We used an integer to keep track of the state. But it can be any data structure like a list, map, struct etc. From the @impl annotation, you may guess that those are implementations of GenServer API and you’re right. The value, increment_sync, and increment_async are so-called interface functions to hide the usage of GenServer. The and GenServer.cast functions take two arguments, the first being a process PID or its name and the second is a message that is being sent to that process. So we’re sending messages (aka actions) to our implementation of handle_call and handle_cast. Both function implementations are pure, meaning that they don’t modify anything, they just return the next valid state for that process.

Talking about the state management, actions, and maps… Doesn’t that GenServer look somehow familiar? Have you heard about a library that uses actions (plus reduces), and a map to keep track of state? … Redux?

Pose 4: Everything is a process

I’ve already mentioned processes while explaining the Counter example. But before we dive deeper, let’s have a quick recap.

We all know that each application in the system is backed by (usually) one or more processes. You may have heard of “fork”s, which would create a copy of the current process to run concurrently, the thing with forks is that they are slow to create and also expensive, as it is a full clone of a process, that includes the memory, file descriptors, etc. What’s more, there is no simple way to communicate between forks.

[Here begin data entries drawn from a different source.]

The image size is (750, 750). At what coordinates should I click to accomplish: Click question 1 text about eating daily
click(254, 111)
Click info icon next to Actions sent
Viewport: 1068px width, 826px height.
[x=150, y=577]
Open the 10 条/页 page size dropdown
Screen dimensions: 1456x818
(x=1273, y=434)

Then we have threads, which are an improvement over the fork model, as they share the memory with the parent and are created within the process itself. But as the memory is shared, it’s also easier to communicate between threads, as they can just modify the shared memory… and that brings us to the famous concurrency bugs that are hard to reproduce and fix.

Can we do better?

The inventors of BEAM VM thought that we could… Similarly to JVM the BEAM VM will allocate a single chunk of memory for itself, and also it will manage its own internal processes and communication between them.

To make things “simpler”, an internal process in the BEAM VM is called… process. Each process takes ~2 KB of memory (on a 64-bit system). The only way to communicate between processes is to send immutable messages. That means that no memory is shared and each process can consume messages (and send responses) in its own time and not worry that its state is being modified by another process.

Sounds easy and pretty much standard? Wait, there is a twist!

Processes are the main building blocks of Elixir (and Erlang) applications, they are also organized in so-called “supervision trees”. There are two types of nodes in a supervision tree: worker and supervisor. The worker will do the work, but the responsibility of the supervisor is to keep track of the workers. When a worker fails (crashes etc) then (depending on a policy) the supervisor can restart that single process or restart all processes in that node.

This means that a single problematic input data will not bring down your whole app! Errors are scoped to that single process and its supervisor. If the process keeps failing after a few restarts, the supervisor will give up and won’t even try to start it again.


If any of the above looked odd or unintuitive to you, I would highly recommend giving Elixir a try! Why do you ask? As with the similarities between GenServer and Redux, you may find similar ideas being used in different ecosystems. It then makes it easier to grasp them. A good starting point is the Getting started guide and the book Elixir in Action by Saša Jurić.

In case I’ve got your interest in Elixir, you’ll probably be glad that there’s much much more awesomeness in it and BEAM. Like it is by design cluster-able, there is also a “telemetry” module to monitor your instance(s) and integrate with, hot code deployments, REPL (or interactive shell), mix (build tool and dependency manager) etc.

Hope you learned something interesting.